Total Purchase Price: $429 million, 1997
Estimated Current Contribution to Market Cap: $63.0 billion
Absolute Dollar Return: $62.6 billion
How do you put a value on Steve Jobs? Turns out we didn’t have to! NeXTSTEP, NeXT’s operating system, underpins all of Apple’s modern operating systems today: MacOS, iOS, WatchOS, and beyond. Literally every dollar of Apple’s $260b in annual revenue comes from NeXT roots, and from Steve wiping the product slate clean upon his return. With the acquisition being necessary but not sufficient to create Apple’s $1.4 trillion market cap today, we conservatively attributed 5% of Apple to this purchase.
Total Purchase Price: $50 million, 2005
Estimated Current Contribution to Market Cap: $72 billion
Absolute Dollar Return: $72 billion
Speaking of operating system acquisitions, NeXT was great, but on a pure value basis Android beats it. We took Google Play Store revenues (where Google’s 30% cut is worth about $7.7b) and added the dollar amount we estimate Google saves in Traffic Acquisition Costs by owning default search on Android ($4.8b), to reach an estimated annual revenue contribution to Google of $12.5b from the diminutive robot OS. Android also takes the award for largest ROI multiple: >1400x. Yep, you can’t eat IRR, but that’s a figure VCs only dream of.

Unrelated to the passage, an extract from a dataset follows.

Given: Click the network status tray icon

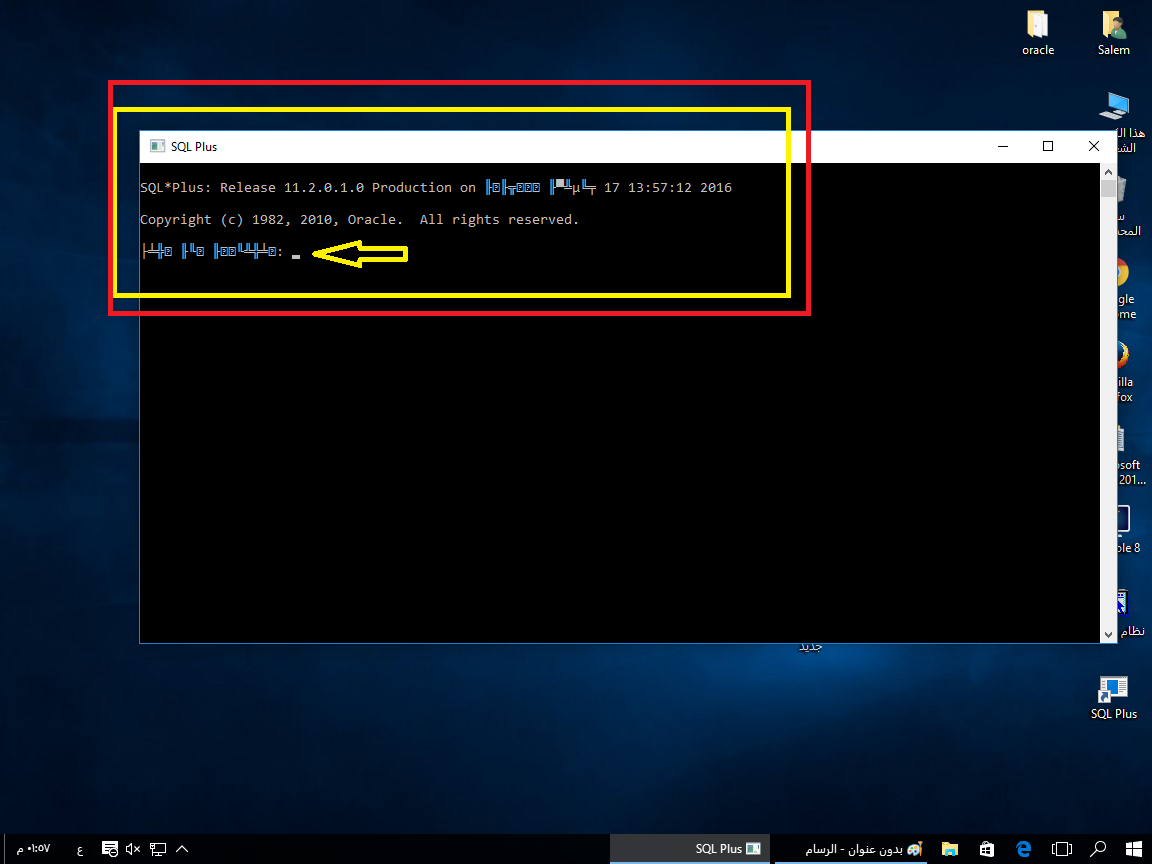Looking at the screenshot, I should (158, 849).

Total Purchase Price: $1.65 billion, 2006
Estimated Current Contribution to Market Cap: $86.2 billion
Absolute Dollar Return: $84.5 billion
We admit it, we screwed up on our first episode covering YouTube: there’s no way this deal was a “C”. With Google recently reporting YouTube revenues for the first time ($15b — almost 10% of Google’s revenue!), it’s clear this acquisition was a juggernaut. It’s past-time for an Acquired revisit.

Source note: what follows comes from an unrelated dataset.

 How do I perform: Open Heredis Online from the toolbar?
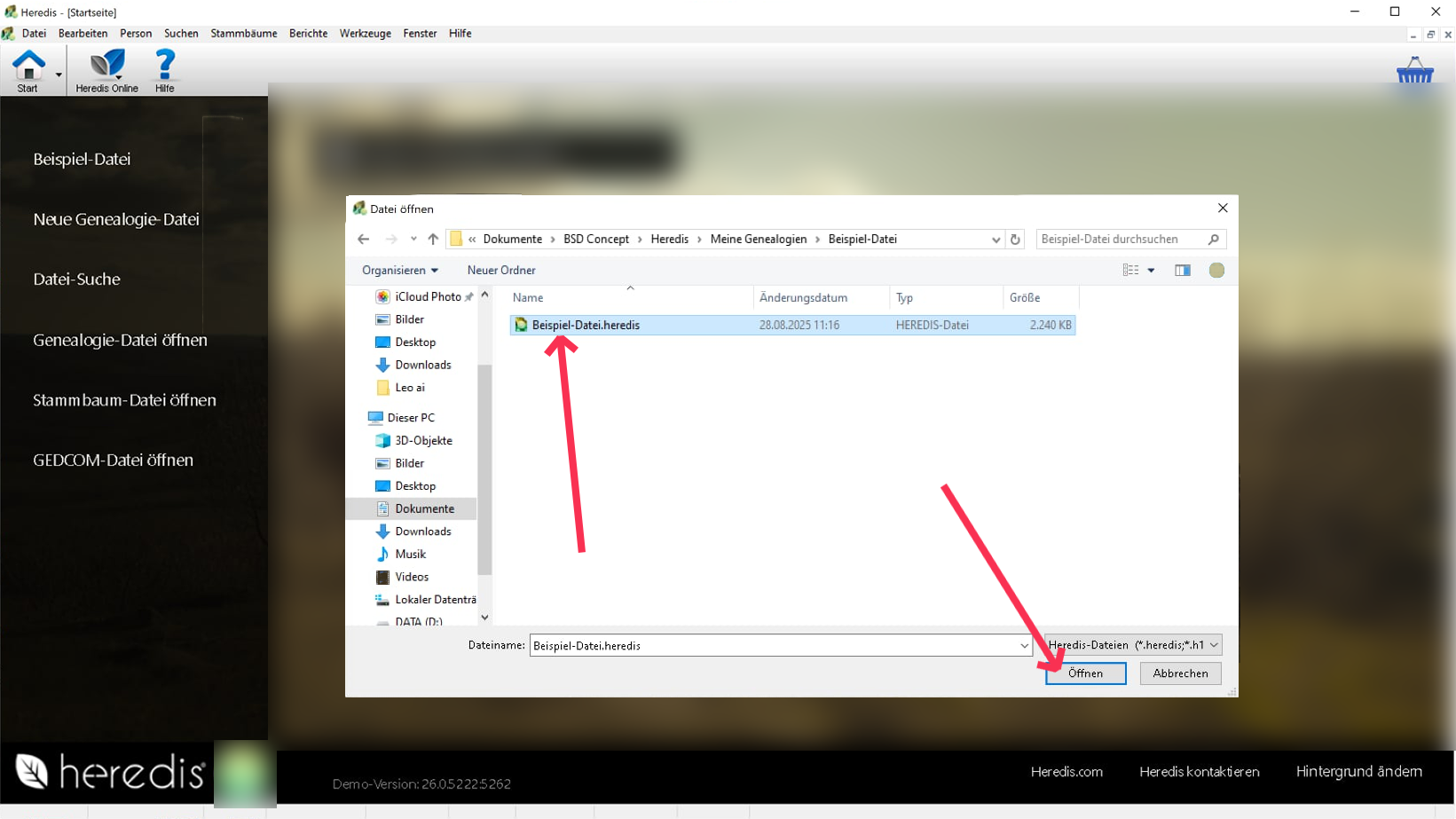pos(106,67)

That said, while YouTube as the world’s second-highest-traffic search engine (second-only to their parent company!) grosses $15b, much of that revenue (over 50%?) gets paid out to creators, and YouTube’s hosting and bandwidth costs are significant. But we’ll leave the debate over the division’s profitability to the podcast.
Total Purchase Price: $3.1 billion, 2007
Estimated Current Contribution to Market Cap: $126.4 billion
Absolute Dollar Return: $123.3 billion
A dark horse rides into second place! The only acquisition on this list not-yet covered on Acquired (to be remedied very soon), this deal was far, far more important than most people realize. Effectively extending Google’s advertising reach from just its own properties to the entire internet, DoubleClick and its associated products generated over $20b in revenue within Google last year. Given what we now know about the nature of competition in internet advertising services, it’s unlikely governments and antitrust authorities would allow another deal like this again, much like #1 on our list...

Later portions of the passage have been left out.